Personal information
- Full name: Charles Edward Stone
- Born: 1866 or 1869 Ballarat, New South Wales, Australia
- Died: 9 January 1903 Auckland, New Zealand

Domestic team information
- 1894/95–1895/96: Auckland
- Source: ESPNcricinfo, 22 June 2016

= Charles Stone (New Zealand cricketer) =

New Zealand cricketer

Charles Edward Stone (1866 or 1869 - 9 January 1903) was an Australian-born New Zealand sportsman. He played two first-class cricket matches for Auckland, one in each of the 1894–95 and 1895–96 seasons between 1894 and 1896, and played representative rugby for the Auckland Rugby Union.

Stone was born at Ballarat in New South Wales before his family moved to Auckland during his childhood. His mother ran the Robert Burns Hotel in Freeman's Bay and Stone was educated at Mr Hamill's School in the city. Following the death of his mother n 1899, Stone went on to run the same hotel.

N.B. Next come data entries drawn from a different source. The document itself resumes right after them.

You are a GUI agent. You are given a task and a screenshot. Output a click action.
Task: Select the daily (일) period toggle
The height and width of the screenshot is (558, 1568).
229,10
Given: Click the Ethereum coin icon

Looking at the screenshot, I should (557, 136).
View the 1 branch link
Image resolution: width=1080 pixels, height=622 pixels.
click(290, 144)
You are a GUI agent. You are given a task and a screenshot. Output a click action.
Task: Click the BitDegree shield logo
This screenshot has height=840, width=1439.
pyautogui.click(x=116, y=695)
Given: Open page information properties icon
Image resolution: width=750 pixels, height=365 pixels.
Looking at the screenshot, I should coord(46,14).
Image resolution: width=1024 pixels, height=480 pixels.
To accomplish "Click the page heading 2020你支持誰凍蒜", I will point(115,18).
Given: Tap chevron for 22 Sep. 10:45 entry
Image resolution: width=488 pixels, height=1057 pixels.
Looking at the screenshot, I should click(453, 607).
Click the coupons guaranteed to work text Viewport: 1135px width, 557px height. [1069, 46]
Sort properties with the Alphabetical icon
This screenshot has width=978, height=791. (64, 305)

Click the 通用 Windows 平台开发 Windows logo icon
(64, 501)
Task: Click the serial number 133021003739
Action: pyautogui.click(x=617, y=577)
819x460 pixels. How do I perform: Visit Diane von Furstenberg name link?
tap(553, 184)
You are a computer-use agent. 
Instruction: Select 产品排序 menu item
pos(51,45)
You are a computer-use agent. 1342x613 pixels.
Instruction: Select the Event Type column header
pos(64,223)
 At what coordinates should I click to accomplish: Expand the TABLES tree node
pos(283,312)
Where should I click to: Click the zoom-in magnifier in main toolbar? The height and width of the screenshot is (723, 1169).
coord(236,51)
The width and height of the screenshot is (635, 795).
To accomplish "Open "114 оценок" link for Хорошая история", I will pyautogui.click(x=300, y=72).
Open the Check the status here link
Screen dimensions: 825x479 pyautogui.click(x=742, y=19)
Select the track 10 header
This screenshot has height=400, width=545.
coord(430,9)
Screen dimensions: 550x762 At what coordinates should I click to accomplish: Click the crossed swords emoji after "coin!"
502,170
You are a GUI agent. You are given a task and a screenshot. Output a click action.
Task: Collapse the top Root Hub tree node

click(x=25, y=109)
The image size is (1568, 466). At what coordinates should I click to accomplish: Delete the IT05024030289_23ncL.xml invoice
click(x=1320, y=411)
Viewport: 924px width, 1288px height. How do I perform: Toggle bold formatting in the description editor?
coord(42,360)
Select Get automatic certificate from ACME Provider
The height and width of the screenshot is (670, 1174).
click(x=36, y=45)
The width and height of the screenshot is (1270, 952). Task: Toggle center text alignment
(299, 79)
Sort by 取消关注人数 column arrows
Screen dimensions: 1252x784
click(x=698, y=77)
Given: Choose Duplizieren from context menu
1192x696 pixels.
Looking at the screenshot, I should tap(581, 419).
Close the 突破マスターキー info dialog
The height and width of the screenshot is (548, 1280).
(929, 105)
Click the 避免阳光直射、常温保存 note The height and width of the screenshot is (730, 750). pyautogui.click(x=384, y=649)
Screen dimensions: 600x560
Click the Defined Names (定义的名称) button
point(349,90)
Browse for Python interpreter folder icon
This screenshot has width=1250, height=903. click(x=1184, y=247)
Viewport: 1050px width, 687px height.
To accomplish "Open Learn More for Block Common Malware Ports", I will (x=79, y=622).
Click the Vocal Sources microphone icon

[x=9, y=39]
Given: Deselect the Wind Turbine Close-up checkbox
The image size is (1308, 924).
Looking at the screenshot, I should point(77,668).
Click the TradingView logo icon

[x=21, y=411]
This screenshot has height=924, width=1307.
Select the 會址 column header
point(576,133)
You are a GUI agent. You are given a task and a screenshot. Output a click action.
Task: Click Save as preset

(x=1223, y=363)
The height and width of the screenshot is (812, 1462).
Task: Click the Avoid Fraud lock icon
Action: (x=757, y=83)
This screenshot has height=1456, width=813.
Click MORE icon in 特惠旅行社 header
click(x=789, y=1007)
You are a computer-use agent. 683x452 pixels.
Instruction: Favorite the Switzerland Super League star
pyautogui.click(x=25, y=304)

A well-known club cricketer and rugby footballer, Stone was considered to be "one of the most prominent of Auckland players" in both sports. He also took part in athletics and taught swimming. He made his Auckland cricket debut against Hawke's Bay in the only first-class match Auckland played during the 1894–95 season. Primarily a bowler, he took three wickets during the match and played in Auckland's only first-class match the following season, a fixture against the touring New South Wales side. He went wicket-less in this match and played no more first-class cricket for the representative side, although he did appear in an odds-match against the touring Australians the following season.

Stone died at Auckland in January 1903.